_PROBLEM REQUIREMENTS_
Copy out the records verbatim from the line with "Click the Redo/Repeat icon next to Undo" up to and including the line with "pos(1050,176)".

==== DATA TO PROCESS ====

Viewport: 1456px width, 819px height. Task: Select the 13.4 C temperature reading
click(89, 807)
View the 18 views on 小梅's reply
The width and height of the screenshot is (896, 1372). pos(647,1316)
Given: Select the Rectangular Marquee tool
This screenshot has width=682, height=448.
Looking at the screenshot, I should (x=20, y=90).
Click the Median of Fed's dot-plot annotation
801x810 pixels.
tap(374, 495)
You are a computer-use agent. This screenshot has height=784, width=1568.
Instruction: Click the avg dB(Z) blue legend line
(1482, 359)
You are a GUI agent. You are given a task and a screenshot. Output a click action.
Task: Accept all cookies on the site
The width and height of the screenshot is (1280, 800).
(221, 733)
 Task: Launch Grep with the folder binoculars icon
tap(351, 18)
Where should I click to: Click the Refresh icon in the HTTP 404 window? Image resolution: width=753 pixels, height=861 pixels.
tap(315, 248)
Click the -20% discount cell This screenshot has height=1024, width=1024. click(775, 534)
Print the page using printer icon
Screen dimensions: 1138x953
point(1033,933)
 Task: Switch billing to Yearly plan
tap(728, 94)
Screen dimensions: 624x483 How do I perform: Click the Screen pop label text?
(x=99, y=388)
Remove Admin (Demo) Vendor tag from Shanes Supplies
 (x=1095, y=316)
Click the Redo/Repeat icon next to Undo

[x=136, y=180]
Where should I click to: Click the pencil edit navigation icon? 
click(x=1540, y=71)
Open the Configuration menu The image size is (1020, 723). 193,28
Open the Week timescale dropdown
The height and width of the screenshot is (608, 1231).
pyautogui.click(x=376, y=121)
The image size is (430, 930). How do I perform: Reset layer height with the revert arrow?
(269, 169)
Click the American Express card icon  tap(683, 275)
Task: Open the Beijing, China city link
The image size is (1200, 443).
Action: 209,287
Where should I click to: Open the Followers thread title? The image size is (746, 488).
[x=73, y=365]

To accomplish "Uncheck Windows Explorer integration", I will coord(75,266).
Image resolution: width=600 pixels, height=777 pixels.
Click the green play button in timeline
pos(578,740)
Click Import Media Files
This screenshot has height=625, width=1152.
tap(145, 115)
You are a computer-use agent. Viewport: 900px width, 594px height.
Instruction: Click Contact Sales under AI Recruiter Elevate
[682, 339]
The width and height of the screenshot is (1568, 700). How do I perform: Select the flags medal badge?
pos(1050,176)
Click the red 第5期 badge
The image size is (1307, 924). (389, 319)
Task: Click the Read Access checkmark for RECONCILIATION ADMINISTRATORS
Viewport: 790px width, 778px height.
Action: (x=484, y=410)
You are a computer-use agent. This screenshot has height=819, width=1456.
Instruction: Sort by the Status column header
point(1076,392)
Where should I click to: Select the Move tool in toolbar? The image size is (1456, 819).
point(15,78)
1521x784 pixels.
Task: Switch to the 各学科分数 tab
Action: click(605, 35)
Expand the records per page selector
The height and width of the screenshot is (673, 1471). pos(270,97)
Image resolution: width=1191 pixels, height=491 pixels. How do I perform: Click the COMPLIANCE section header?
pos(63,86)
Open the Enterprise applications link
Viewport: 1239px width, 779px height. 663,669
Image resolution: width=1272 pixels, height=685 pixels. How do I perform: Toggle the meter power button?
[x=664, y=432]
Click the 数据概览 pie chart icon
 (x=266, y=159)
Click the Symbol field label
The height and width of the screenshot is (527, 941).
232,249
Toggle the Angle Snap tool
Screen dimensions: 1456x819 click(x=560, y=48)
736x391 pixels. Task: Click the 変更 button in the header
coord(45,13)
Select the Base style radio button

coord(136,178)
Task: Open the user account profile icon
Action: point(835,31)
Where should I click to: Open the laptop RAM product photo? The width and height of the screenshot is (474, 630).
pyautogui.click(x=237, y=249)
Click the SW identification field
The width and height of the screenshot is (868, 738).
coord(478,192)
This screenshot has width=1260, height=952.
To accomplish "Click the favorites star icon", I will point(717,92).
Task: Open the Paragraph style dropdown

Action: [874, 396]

====

_EXERCISE SOLUTION_
Click the Redo/Repeat icon next to Undo

[x=136, y=180]
Where should I click to: Click the pencil edit navigation icon? 
click(x=1540, y=71)
Open the Configuration menu The image size is (1020, 723). 193,28
Open the Week timescale dropdown
The height and width of the screenshot is (608, 1231).
pyautogui.click(x=376, y=121)
The image size is (430, 930). How do I perform: Reset layer height with the revert arrow?
(269, 169)
Click the American Express card icon  tap(683, 275)
Task: Open the Beijing, China city link
The image size is (1200, 443).
Action: 209,287
Where should I click to: Open the Followers thread title? The image size is (746, 488).
[x=73, y=365]

To accomplish "Uncheck Windows Explorer integration", I will coord(75,266).
Image resolution: width=600 pixels, height=777 pixels.
Click the green play button in timeline
pos(578,740)
Click Import Media Files
This screenshot has height=625, width=1152.
tap(145, 115)
You are a computer-use agent. Viewport: 900px width, 594px height.
Instruction: Click Contact Sales under AI Recruiter Elevate
[682, 339]
The width and height of the screenshot is (1568, 700). How do I perform: Select the flags medal badge?
pos(1050,176)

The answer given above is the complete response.